Intel® Fortran Compiler Classic and Intel® Fortran Compiler Developer Guide and Reference

ID 767251
Date 3/22/2024
Public
Document Table of Contents

Interprocedural Optimization

Interprocedural Optimization (IPO) is an automatic, multi-step process that allows the compiler to analyze your code to determine where you can benefit from specific optimizations.

The compiler may apply the following optimizations:

  • Address-taken analysis

  • Array dimension padding

  • Alias analysis

  • Automatic array transposition

  • Automatic memory pool formation

  • Common block variable coalescing

  • Common block splitting

  • Constant propagation

  • Dead call deletion

  • Dead formal argument elimination

  • Dead function elimination

  • Formal parameter alignment analysis

  • Forward substitution

  • Indirect call conversion

  • Inlining

  • Mod/ref analysis

  • Partial dead call elimination

  • Passing arguments in registers to optimize calls and register usage

  • Points-to analysis

  • Routine key-attribute propagation

  • Specialization

  • Stack frame alignment

  • Structure splitting and field reordering

  • Symbol table data promotion

  • Un-referenced variable removal

  • Whole program analysis

IPO Compilation Models

IPO supports two compilation models: single-file compilation and multi-file compilation.

Single-file compilation uses the [Q]ip compiler option, and results in one, real object file for each source file being compiled. During single-file compilation the compiler performs inline function expansion for calls to procedures defined within the current source file.

The compiler performs some single-file interprocedural optimization at the O2 default optimization level; additionally the compiler may perform some inlining for the O1 optimization level, such as inlining functions marked with inlining directives.

Multi-file compilation uses the [Q]ipo option, and results in one or more mock object files rather than normal object files. (See the Compilation section below for information about mock object files.) Additionally, the compiler collects information from the individual source files that make up the program. Using this information, the compiler performs optimizations across functions and procedures in different source files.

NOTE:

Inlining and other optimizations are improved by profile information. For a description of how to use IPO with profile information for further optimization, see Profile an Application.

Compile with IPO

As each source file is compiled with IPO, the compiler stores an intermediate representation (IR) of the source code in a mock object file. The mock object files contain the IR instead of the normal object code. Mock object files can be ten times or more larger than the size of normal object files.

During the IPO compilation phase only the mock object files are visible.

Link with IPO

When you link with the [Q]ipo compiler option the compiler is invoked a final time. The compiler performs IPO across all mock object files. The mock objects must be linked with the compiler or by using Intel® linking tools (or LLVM linking tools with ifx). While linking with IPO, the compiler and other linking tools compile mock object files as well as invoke the real/true object files linkers provided on the user's platform.
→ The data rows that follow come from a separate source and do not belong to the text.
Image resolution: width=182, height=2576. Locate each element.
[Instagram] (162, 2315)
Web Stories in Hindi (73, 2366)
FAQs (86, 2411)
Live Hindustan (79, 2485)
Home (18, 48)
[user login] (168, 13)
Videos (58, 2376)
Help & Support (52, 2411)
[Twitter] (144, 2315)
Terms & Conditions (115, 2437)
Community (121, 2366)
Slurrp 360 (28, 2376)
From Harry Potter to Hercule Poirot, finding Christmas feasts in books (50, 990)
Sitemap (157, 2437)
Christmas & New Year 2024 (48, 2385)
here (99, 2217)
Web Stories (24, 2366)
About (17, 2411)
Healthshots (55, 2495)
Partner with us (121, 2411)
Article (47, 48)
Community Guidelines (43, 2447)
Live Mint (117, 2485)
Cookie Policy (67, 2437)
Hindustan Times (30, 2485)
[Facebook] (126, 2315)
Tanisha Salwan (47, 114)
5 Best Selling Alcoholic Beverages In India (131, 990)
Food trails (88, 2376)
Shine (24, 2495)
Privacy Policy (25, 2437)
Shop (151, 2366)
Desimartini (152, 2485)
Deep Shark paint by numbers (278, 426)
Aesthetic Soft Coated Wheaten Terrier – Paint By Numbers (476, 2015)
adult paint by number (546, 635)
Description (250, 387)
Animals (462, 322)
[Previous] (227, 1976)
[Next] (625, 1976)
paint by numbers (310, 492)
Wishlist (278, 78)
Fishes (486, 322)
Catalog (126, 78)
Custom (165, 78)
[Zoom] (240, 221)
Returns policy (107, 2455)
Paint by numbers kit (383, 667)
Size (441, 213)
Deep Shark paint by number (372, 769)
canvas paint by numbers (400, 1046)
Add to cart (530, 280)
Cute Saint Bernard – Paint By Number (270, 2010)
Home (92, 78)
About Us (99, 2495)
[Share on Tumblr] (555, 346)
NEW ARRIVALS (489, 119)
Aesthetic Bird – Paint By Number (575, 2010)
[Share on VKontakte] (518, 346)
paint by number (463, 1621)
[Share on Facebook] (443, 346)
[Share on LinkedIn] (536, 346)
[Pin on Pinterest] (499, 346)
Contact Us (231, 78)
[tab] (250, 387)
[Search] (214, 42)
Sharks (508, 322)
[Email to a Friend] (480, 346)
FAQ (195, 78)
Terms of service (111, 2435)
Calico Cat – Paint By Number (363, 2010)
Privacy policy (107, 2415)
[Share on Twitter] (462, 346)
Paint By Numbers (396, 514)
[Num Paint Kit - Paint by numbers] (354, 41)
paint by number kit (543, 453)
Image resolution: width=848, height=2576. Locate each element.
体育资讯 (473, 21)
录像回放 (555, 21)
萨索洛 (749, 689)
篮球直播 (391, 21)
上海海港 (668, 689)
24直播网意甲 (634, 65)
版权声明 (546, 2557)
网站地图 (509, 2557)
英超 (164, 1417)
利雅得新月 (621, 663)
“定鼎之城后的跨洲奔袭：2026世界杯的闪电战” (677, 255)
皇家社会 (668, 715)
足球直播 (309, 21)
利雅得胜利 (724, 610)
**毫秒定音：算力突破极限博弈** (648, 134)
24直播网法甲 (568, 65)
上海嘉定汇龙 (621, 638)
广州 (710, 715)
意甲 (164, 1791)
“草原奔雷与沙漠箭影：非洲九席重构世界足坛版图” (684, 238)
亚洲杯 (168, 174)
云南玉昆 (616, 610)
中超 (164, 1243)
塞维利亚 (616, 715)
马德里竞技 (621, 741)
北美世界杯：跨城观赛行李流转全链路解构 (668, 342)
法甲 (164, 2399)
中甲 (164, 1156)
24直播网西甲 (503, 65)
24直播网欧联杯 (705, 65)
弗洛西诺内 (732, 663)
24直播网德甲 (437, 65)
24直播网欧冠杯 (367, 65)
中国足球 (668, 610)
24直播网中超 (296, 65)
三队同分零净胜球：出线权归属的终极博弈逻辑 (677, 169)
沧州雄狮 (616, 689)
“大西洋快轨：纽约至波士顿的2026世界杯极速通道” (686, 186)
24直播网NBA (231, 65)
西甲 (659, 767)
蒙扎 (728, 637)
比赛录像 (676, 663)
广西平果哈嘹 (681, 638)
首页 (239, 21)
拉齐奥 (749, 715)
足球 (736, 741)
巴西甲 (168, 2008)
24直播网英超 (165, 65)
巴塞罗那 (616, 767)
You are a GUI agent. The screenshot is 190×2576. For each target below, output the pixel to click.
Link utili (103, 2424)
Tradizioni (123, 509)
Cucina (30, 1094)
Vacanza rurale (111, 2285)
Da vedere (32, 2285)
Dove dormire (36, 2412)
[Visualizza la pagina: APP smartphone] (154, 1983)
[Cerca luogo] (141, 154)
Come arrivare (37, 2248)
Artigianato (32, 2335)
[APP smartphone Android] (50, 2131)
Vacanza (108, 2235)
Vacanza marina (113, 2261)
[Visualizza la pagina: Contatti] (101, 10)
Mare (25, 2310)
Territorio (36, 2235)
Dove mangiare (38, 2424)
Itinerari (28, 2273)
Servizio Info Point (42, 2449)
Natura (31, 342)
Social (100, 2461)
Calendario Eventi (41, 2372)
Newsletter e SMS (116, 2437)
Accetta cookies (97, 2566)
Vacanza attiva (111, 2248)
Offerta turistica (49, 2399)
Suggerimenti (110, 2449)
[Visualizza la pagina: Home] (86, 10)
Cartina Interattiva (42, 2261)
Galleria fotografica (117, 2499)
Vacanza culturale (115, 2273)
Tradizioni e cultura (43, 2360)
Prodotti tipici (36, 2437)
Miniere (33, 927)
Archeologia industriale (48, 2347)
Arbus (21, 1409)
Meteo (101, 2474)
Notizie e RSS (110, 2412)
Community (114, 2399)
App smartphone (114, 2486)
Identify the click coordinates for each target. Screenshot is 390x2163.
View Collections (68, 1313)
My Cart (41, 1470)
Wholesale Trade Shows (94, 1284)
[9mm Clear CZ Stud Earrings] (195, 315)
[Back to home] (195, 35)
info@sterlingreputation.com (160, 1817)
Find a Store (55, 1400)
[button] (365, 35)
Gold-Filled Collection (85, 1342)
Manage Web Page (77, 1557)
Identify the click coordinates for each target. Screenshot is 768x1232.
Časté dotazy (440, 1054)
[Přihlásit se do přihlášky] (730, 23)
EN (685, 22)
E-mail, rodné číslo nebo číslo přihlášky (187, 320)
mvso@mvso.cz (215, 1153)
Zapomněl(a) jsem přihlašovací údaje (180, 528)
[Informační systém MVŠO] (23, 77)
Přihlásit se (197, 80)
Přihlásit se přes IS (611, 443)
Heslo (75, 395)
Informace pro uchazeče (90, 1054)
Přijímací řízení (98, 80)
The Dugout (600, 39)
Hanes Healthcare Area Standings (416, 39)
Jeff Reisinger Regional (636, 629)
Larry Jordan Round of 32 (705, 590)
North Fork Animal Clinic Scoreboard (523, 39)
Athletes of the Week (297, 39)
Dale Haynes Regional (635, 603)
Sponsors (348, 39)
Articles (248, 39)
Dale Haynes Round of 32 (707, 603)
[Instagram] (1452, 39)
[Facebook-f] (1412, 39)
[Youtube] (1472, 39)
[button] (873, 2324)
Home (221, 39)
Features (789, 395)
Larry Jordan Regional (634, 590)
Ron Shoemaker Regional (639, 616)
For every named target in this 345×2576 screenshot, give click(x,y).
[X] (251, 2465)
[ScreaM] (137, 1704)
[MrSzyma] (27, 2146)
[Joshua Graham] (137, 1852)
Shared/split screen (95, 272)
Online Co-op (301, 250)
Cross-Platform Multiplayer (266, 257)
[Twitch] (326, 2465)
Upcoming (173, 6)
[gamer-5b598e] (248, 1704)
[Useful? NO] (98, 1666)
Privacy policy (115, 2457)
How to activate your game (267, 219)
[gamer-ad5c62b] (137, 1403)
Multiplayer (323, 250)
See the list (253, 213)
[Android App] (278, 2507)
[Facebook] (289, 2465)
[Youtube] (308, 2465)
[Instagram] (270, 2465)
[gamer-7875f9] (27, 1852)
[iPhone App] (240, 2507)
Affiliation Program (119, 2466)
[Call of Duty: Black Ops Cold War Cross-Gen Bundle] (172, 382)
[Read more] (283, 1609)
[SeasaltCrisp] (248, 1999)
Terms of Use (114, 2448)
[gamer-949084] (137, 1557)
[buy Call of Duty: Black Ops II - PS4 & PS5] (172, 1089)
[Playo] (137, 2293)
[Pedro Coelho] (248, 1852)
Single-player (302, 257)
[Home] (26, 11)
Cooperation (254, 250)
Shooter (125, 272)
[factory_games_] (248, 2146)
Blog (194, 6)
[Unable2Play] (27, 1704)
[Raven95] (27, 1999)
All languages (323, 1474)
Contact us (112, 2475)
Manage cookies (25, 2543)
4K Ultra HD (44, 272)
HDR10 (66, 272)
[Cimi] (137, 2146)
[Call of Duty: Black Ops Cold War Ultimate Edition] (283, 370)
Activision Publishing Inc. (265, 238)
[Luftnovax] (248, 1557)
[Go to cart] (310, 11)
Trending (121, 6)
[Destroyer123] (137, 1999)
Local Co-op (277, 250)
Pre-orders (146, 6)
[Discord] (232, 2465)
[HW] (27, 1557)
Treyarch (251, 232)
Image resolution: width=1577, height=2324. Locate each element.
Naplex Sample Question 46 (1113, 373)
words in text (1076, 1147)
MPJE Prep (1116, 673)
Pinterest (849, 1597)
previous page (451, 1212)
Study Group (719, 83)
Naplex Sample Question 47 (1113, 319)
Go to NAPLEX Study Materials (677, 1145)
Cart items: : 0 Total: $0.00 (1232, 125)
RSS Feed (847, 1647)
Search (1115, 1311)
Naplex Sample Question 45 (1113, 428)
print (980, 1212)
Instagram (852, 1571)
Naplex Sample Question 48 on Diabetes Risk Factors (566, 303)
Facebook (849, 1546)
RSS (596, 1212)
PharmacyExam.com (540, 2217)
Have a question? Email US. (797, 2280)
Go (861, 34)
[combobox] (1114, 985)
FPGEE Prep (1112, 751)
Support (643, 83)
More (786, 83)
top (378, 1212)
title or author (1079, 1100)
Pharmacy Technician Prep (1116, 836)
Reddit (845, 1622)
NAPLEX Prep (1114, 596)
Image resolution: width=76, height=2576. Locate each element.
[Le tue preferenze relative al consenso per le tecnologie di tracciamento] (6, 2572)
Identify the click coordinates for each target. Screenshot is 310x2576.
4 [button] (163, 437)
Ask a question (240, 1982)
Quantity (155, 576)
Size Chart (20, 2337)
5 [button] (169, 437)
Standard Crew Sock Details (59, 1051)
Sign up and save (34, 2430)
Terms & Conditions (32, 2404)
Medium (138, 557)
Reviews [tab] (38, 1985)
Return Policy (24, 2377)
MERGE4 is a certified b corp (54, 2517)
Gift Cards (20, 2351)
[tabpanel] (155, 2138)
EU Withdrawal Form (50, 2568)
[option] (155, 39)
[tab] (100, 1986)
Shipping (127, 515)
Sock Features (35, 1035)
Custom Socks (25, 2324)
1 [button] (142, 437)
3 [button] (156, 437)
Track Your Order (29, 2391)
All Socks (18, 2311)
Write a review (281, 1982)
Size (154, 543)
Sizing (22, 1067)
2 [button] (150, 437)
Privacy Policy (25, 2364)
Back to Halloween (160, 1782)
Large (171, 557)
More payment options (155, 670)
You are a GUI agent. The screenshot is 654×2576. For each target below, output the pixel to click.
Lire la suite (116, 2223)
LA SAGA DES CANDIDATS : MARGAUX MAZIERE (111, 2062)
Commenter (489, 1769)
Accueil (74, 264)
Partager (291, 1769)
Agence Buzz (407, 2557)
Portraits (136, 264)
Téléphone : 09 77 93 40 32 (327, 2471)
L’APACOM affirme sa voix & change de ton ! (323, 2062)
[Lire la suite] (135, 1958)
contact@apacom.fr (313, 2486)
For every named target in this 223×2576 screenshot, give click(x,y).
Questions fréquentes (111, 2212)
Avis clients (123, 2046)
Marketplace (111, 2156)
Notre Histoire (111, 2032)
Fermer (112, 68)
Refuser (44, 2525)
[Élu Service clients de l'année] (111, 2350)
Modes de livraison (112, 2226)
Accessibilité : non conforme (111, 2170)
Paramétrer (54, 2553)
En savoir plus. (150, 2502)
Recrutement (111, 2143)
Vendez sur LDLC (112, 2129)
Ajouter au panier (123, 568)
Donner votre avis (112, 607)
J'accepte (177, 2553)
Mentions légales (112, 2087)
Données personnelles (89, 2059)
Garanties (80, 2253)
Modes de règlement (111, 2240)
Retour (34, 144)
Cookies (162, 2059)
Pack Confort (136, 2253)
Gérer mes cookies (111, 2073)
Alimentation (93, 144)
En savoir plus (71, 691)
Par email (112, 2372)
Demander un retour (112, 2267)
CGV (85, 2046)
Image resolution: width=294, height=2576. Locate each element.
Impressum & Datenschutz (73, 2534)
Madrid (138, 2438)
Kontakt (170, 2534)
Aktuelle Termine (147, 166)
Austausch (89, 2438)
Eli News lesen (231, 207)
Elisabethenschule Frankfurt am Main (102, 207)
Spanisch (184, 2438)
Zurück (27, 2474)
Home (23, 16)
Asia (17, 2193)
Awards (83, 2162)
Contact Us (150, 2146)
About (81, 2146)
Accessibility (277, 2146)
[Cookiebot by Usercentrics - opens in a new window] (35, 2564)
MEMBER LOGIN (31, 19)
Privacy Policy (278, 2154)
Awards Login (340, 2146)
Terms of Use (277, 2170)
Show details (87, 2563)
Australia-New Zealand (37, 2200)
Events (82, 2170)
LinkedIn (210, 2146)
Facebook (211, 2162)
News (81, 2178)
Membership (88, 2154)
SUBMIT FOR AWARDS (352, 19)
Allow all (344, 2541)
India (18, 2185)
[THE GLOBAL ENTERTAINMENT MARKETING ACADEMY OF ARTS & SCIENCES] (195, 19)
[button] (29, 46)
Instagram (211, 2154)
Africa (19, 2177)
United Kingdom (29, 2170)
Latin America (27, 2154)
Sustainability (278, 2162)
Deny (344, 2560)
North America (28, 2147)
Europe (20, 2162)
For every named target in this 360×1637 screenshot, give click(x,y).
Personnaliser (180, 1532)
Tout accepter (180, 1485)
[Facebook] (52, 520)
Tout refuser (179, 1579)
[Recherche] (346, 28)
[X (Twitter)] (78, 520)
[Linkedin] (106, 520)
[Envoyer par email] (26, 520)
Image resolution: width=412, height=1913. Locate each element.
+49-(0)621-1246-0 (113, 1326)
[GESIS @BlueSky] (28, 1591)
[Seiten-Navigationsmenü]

Link-time optimization using the -ffat-lto-objects compiler option is provided for GCC compatibility. During IPO compilation, you can specify -ffat-lto-objects option, for the compiler to generate a fat link-time optimization (LTO) object that has both a real/true object and a discardable intermediate language section. This enables both link-time optimization linking and normal linking.

You can specify the -fno-fat-lto-objects option for the compiler to generate a link-time optimization object that only has a discardable intermediate language section; no real/true object is generated. These files are inserted into archives in the form in which they were created. Using this option may improve compilation time and save space for objects.

If you use ld rather than xild to link objects or ar instead of xiar to create an archive, the real/true object, generated during fat link-time optimization guarantees that there will be no impediment to linking/building the archive. However, cross-file optimizations are lost in this case. The extra true object also takes additional space and takes compile time to generate it, so using -fno-fat-lto-objects compiler option is an advantage provided that you link the IPO mock object files with xild and archive them with xiar.

Whole Program Analysis

The compiler supports a large number of IPO optimizations that can be applied or have its effectiveness greatly increased when the whole program condition is satisfied.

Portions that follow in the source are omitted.